What to work on:
Each line from the start of the records through the line containing "Poemul săptămânii (518, 2230)" is to be transcribed exactly, and no other line is to be included.

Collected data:
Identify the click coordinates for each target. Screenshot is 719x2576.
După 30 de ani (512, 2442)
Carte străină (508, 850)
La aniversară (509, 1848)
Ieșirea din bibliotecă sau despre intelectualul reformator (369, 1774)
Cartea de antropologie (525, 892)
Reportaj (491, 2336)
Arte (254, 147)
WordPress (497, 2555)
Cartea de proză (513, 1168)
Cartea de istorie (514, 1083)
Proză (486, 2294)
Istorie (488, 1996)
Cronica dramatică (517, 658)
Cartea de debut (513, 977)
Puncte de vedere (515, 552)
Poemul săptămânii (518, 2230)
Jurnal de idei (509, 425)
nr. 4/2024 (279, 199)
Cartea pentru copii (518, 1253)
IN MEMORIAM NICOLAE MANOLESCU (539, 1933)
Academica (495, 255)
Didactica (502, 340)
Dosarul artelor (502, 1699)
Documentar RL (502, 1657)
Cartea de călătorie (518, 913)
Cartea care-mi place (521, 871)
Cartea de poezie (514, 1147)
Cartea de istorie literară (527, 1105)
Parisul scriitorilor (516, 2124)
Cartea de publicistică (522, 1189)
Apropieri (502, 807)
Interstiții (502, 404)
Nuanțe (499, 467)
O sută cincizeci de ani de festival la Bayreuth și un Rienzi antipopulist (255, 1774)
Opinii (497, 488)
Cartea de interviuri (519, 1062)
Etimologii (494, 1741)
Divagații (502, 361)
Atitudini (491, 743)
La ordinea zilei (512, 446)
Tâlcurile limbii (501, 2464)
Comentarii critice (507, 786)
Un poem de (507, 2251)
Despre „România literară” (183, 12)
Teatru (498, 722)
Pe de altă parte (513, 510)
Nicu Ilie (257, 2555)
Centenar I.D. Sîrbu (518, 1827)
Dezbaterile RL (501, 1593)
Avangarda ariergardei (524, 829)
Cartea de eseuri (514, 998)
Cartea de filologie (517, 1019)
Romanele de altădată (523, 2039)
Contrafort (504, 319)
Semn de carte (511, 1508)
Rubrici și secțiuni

Exercise output:
Identify the click coordinates for each target. Screenshot is 719x2576.
După 30 de ani (512, 2442)
Carte străină (508, 850)
La aniversară (509, 1848)
Ieșirea din bibliotecă sau despre intelectualul reformator (369, 1774)
Cartea de antropologie (525, 892)
Reportaj (491, 2336)
Arte (254, 147)
WordPress (497, 2555)
Cartea de proză (513, 1168)
Cartea de istorie (514, 1083)
Proză (486, 2294)
Istorie (488, 1996)
Cronica dramatică (517, 658)
Cartea de debut (513, 977)
Puncte de vedere (515, 552)
Poemul săptămânii (518, 2230)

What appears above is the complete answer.